Likewise, if you have a software alert that notifies you every day—or even worse, many times a day—about something that you don't need to act on right at that moment, you get used to ignoring the error. Then, when important errors finally arise, they are lost in the noise and you miss them.
This is why you should always start planning your alerts by asking yourself: "How important is this alert?" and "How will I (or my team) react to this alert?"
Your answer, then, will guide what you do next:
- If the alert is something that needs to be addressed immediately, add it to an alert policy that wakes you (or your team) up at any time of the day.
- If the alert is something urgent that can be solved in one day or less, include it in an alert policy that notifies you through a less intrusive notification channel such as email.
- If the alert doesn't require attention in a day or two, it's probably best not to create an alert at all. The issue will be noticed during a casual look at the monitoring tools and can then be marked as a task in your project management tool for later consideration.
Also, make sure that you send the alerts to people who have the means to do something about them. A manager's inbox filling with alerts about bugs in the code is nothing but a distraction.
Another thing to consider is the alert threshold, or questions like:
- How soon should an alert be sent?
- What's an acceptable error percentage?
- How low can a server's disk space go before we need to do something about it?
This is not an easy task, and it will probably take some tinkering before you get your set of alerts defined just right. You want to send the error message early enough that you don't miss important errors, but not so soon that you get too many false alerts.
The best way to go about this is through experimentation: changing alert conditions is quick, as it doesn't involve changing configuration files and server restarts, so keep trying out different values until you are happy with the results. Also, as your application evolves, you'll probably want to change your alerts as well, for example loosening alert thresholds when you know a new update will negatively affect your loading times for a while.
Step 2: Select the Product and Target to Monitor
As I explained earlier, every alert condition in New Relic Alerts belongs to an alert policy. So, to add a new alert condition, first navigate to the Alert policies tab and select the policy you just created, "Application".
As you haven't yet created any alert conditions, you'll see the following placeholder in the middle of the page:
Click on Create a condition to start defining your first alert condition. After you have created this first condition, you'll see a list of alert conditions instead of the big button—at that point, adding a new condition is initiated using a smaller New alert policy button on the top right corner of the list.

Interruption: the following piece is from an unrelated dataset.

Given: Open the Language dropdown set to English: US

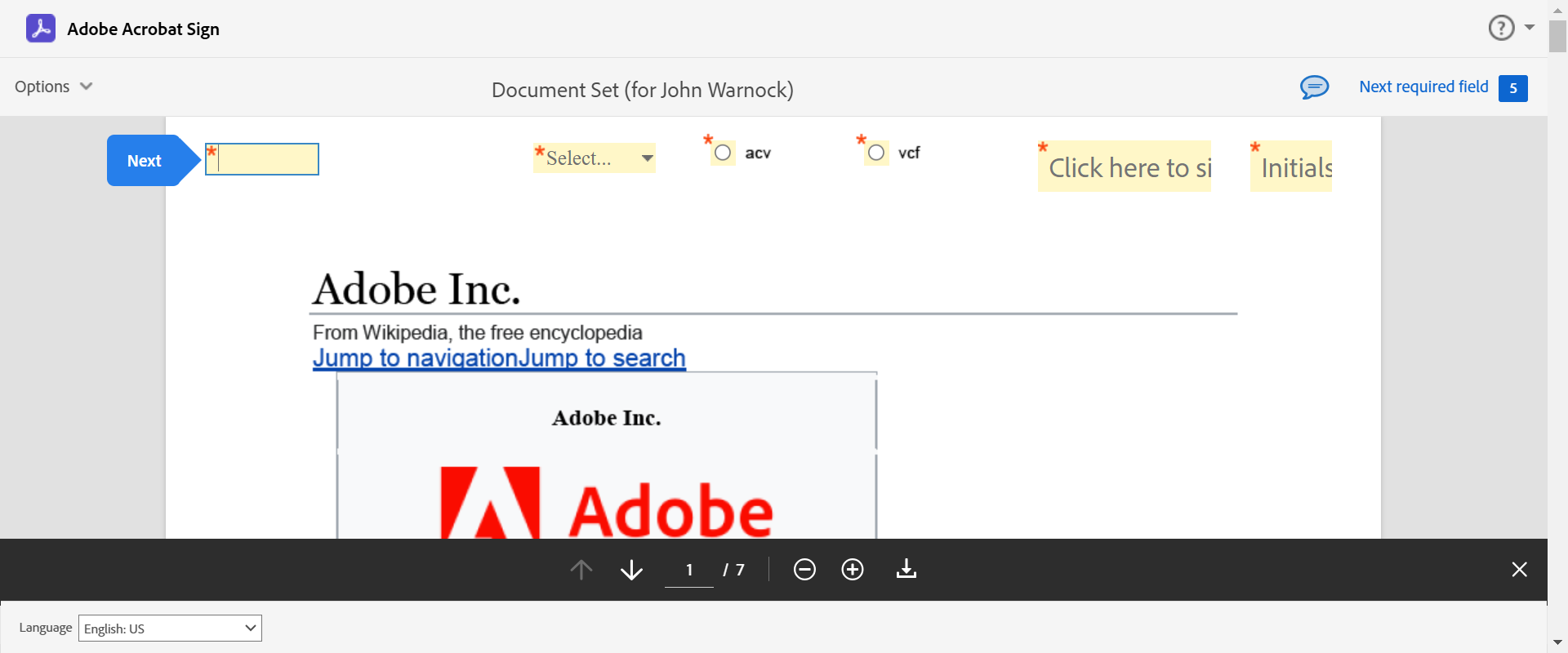Looking at the screenshot, I should 170,628.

Clicking on the button initiates a three-step New condition wizard:
In the wizard, you'll be first asked to select a New Relic product. This is the product that you'll use as the source of metrics for the alert condition you are creating, and that therefore will also define the options available for you in the next two steps in the wizard.
PHP errors are monitored using APM, so let's pick that one.

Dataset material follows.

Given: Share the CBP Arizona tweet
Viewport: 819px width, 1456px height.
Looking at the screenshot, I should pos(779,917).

On the same wizard step, you still have a second choice: selecting the type of condition you want to create. The options in this selection change as you switch between products. For APM you have the following three options:
- Application metric: This option gives you access to the default application metrics measured by APM (Apdex, Error percentage, Response time, and Throughput) as well as any custom metrics you have defined in the monitoring tool.
- Key transaction metric: As a paid feature in APM, you can mark some of the transactions in your application as "key transactions"—transactions that have special importance for your business or your product. If you select this option, you will create the alert condition in the same way as you would using the Application metric option, except that instead of monitoring the entire application (or multiple applications), the alert will only fire if the condition is met within a key transaction you select.

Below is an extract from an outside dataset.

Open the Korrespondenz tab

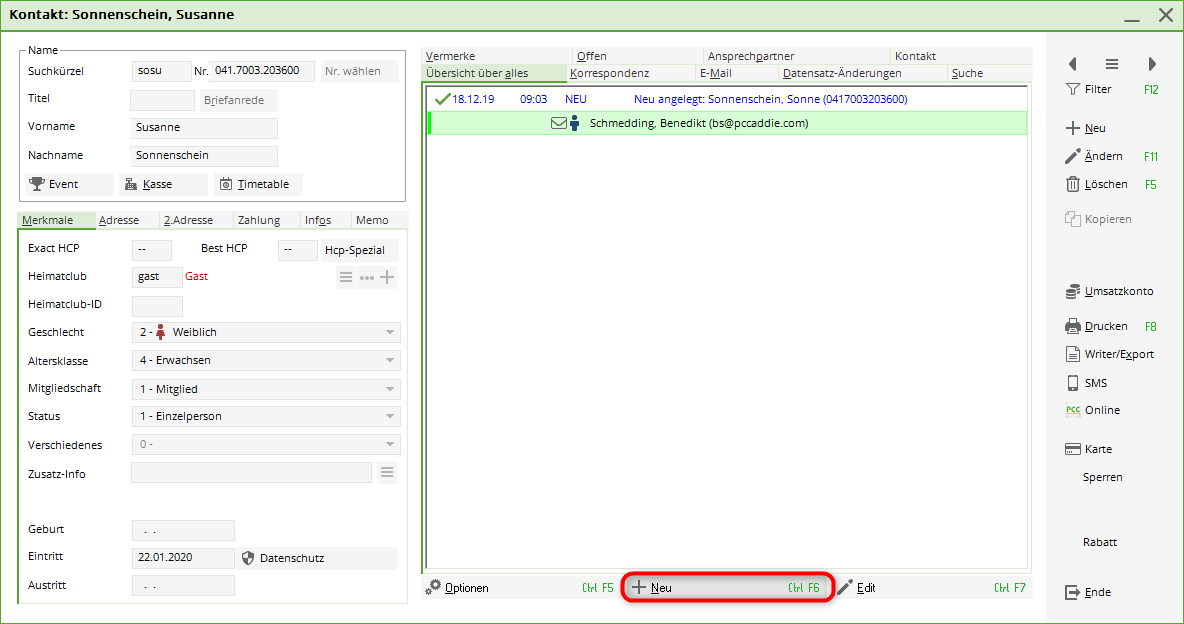[609, 73]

- External service: This option lets you create alert conditions based on API or other calls made to external services.
As error percentage is an application metric and we haven't specified any key transactions, select Application metric and click on Next, select targets to move to the second step in the wizard.
On this second screen, you will select the APM monitored applications that the alert condition should notify you about.
First, click on All Applications to reveal the list of applications.
Then, tick the check box in front of our application (in our example, we only have one application, PHP Application) and move to the final step in the wizard by clicking on the Next, define thresholds button.
Step 3: Define the Alert Condition
The third and final step in the New condition wizard is where you define the actual alert condition.
The options you'll see in this step depend on the choices you made in the first two steps. However, in each case, the basic idea is the same: this is the screen on which you'll select a metric and an error (and an optional warning) threshold for it.
To create the high error percentage alert condition I described above:
- Select Error percentage as the application metric to monitor.
- Then, pick a suitable comparison operator. In this case, above makes the most sense (the other options are below and equal to).
- Define the threshold: what's an error percentage that makes sense for an error report? Make this number too high and you'll miss important errors. Make it too low and you'll drown in alerts. 5% is a good starting point, but in real life you may end up tweaking the threshold up or down depending on your application and your preferences.
- Define the time frame: To catch the most errors, choose "at least once in" "5 mins". This will alert you immediately if the error threshold is exceeded even once during the selected time frame. On the other hand, if you want to give your application a bit more slack, you can choose "for at least" and only receive the notification if the error percentage stays high for the entire duration of the selected time frame.
- If you like, you can also define a warning threshold using a lower error percentage. Warnings will not trigger email alerts but you'll see them in the list of events as well as in the APM view (if you have gone all-in and become an early adopter—see discussion earlier in this tutorial).
- Give the condition a descriptive name or—if you are satisfied with it—use the default name suggested by the tool.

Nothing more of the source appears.